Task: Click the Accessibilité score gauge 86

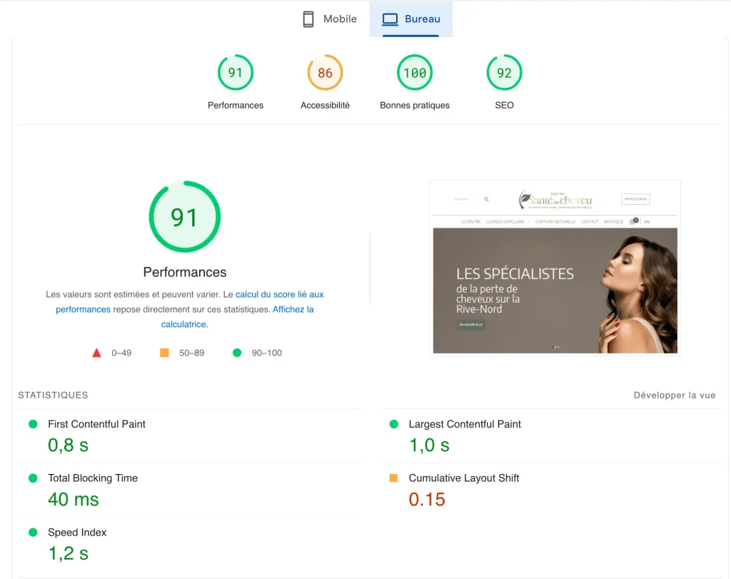Action: [x=325, y=73]
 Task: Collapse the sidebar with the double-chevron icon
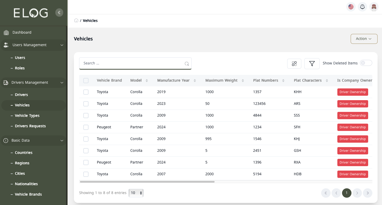point(59,13)
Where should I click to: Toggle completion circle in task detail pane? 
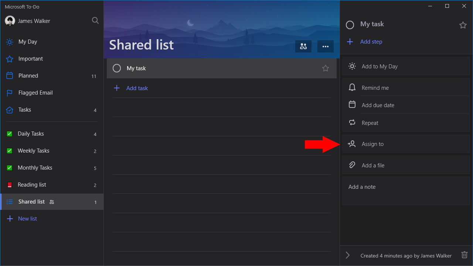[x=350, y=25]
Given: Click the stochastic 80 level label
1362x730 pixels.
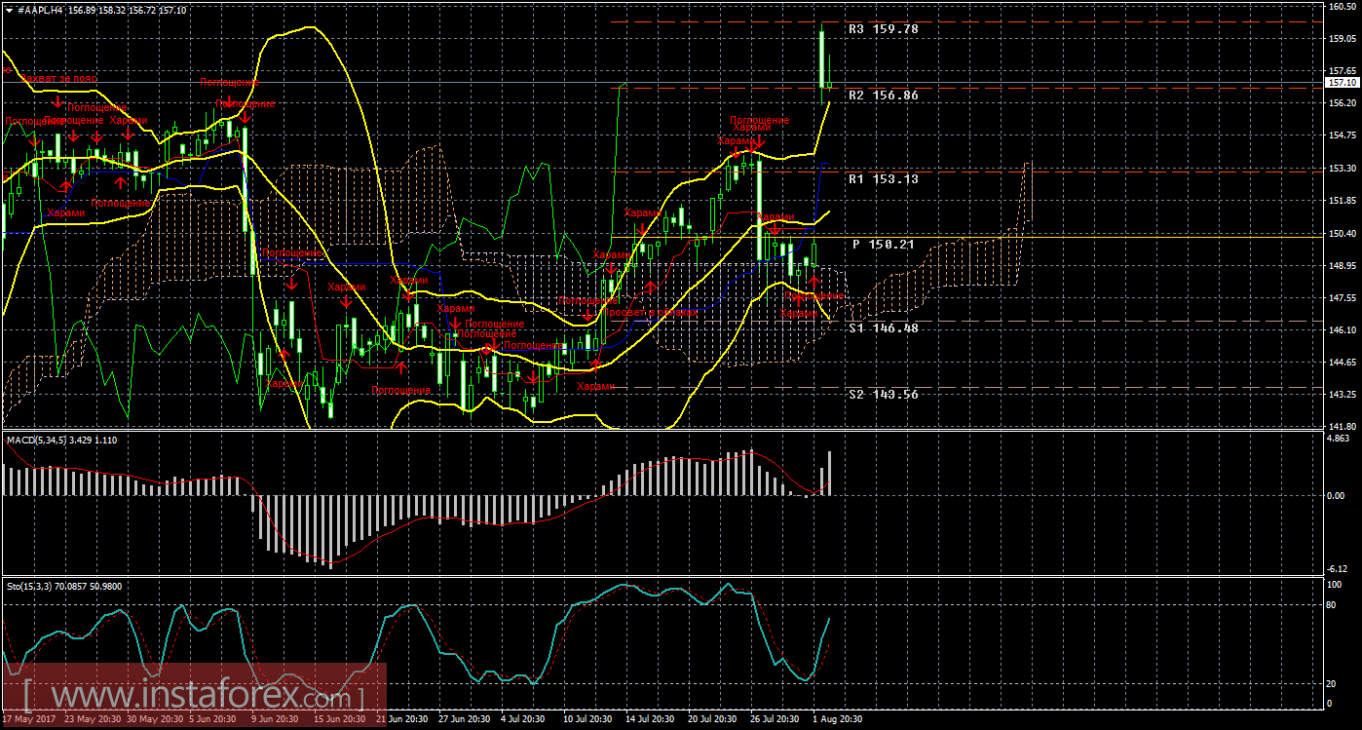Looking at the screenshot, I should pyautogui.click(x=1348, y=604).
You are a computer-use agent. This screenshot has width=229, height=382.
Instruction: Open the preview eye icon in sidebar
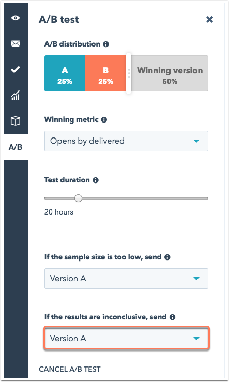[x=16, y=18]
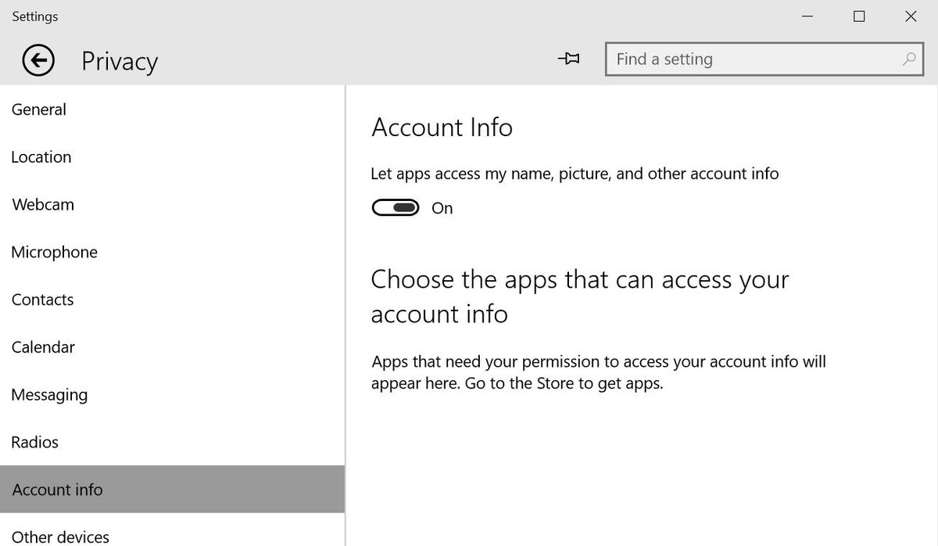938x546 pixels.
Task: Minimize the Settings window
Action: click(x=807, y=16)
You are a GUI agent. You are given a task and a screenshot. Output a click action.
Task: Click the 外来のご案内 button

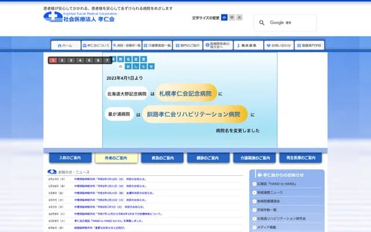tap(117, 158)
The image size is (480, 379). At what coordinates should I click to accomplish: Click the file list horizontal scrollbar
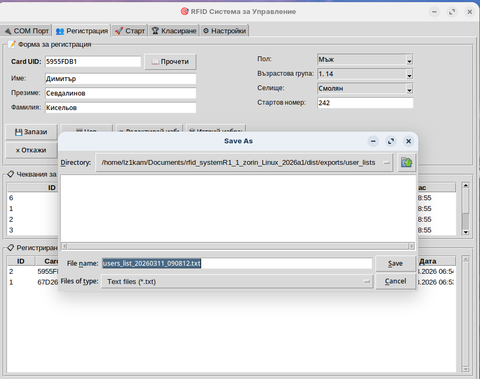click(238, 246)
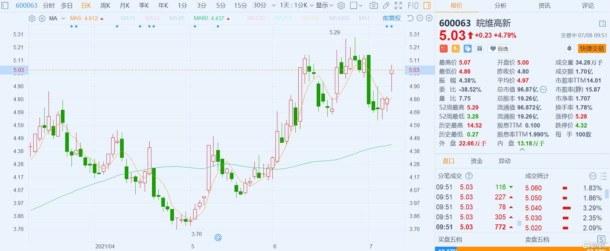Zoom out chart with minus icon
This screenshot has width=610, height=251.
(420, 18)
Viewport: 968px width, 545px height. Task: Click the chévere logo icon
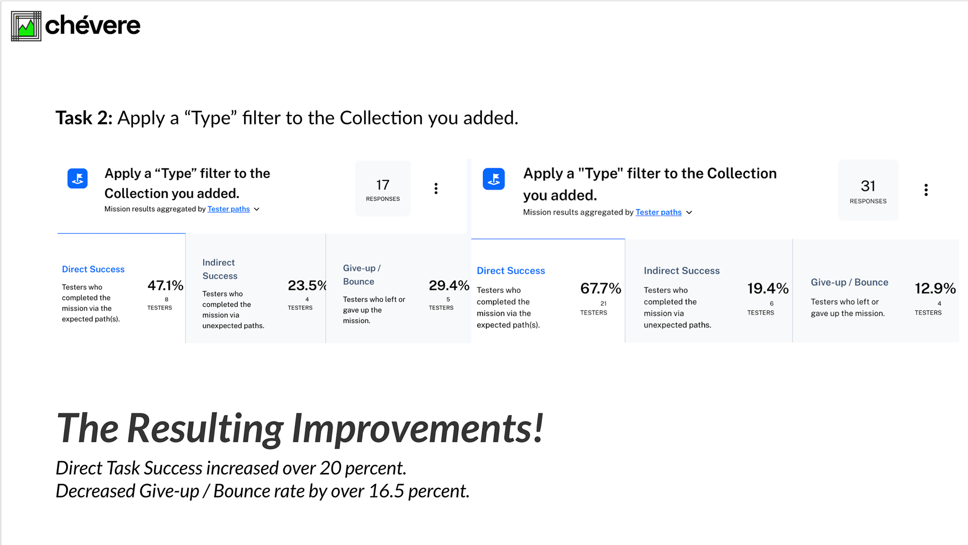coord(26,26)
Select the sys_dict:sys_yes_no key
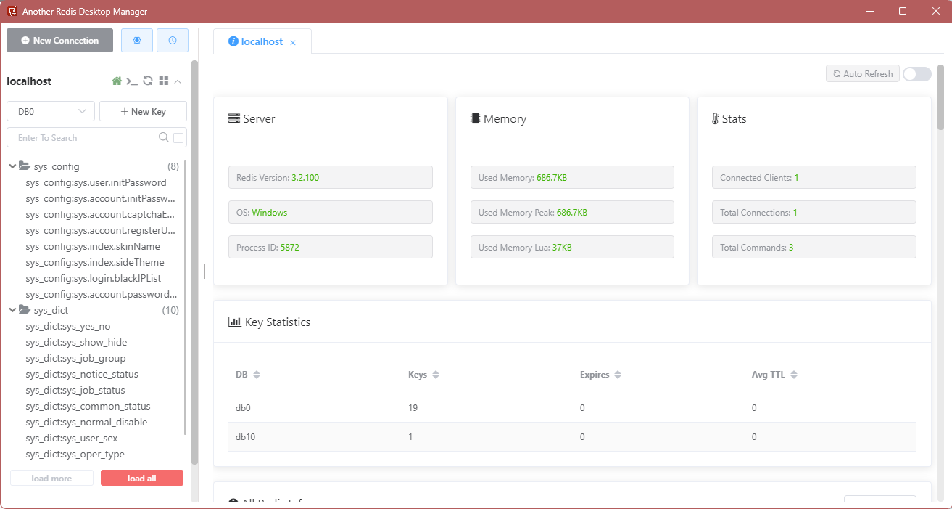 tap(68, 327)
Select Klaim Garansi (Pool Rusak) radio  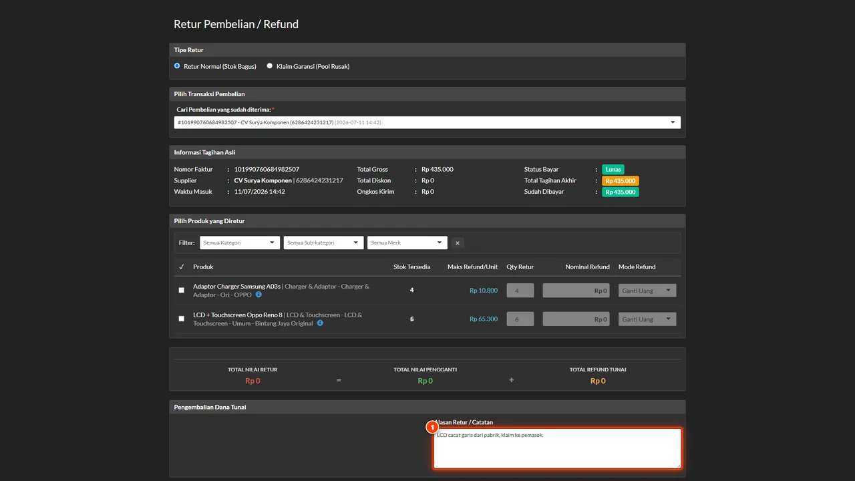270,66
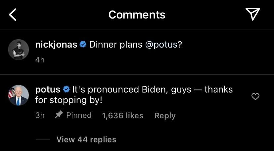Click the pin icon beside Pinned

click(x=59, y=115)
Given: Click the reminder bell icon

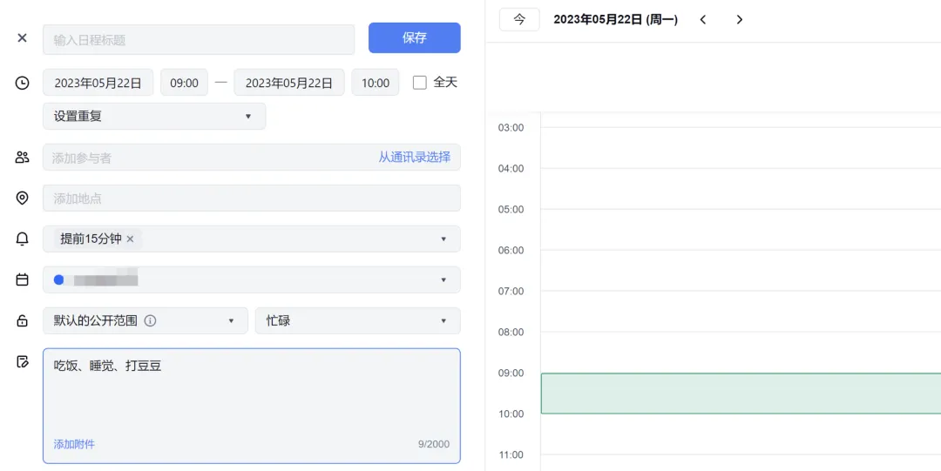Looking at the screenshot, I should point(23,239).
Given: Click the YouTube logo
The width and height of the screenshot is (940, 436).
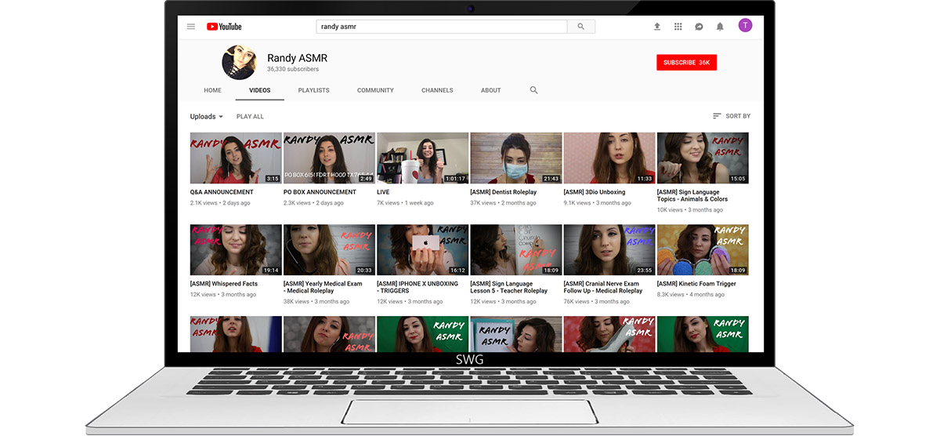Looking at the screenshot, I should (x=224, y=27).
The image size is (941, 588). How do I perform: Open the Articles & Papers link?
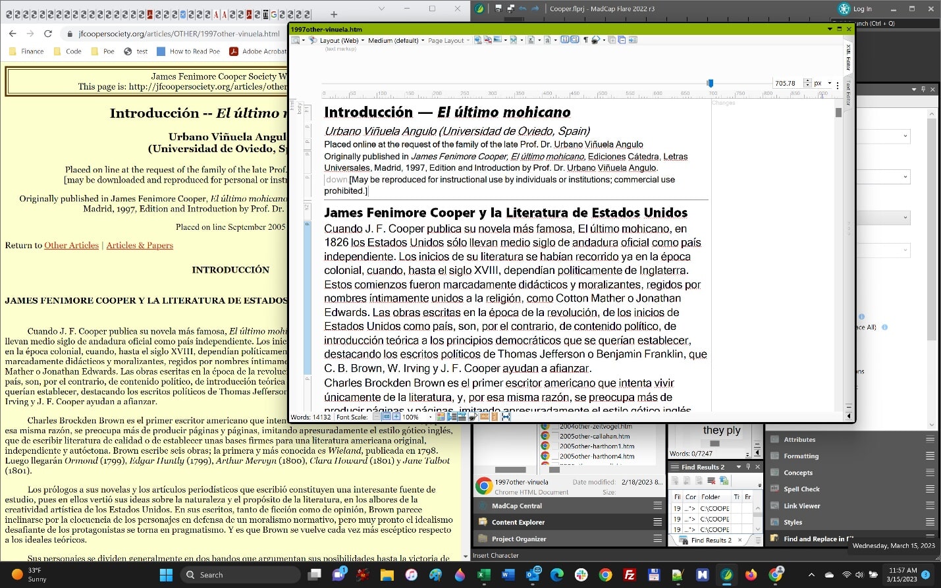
· · · ·
Task requirements
Lines of the material may hold the string "agent". Copy each one that does.

Your solution
You are a computer-use agent. This screenshot has width=229, height=382.
You are a GUI agent. You are given a task and a screenshot. Output a click action.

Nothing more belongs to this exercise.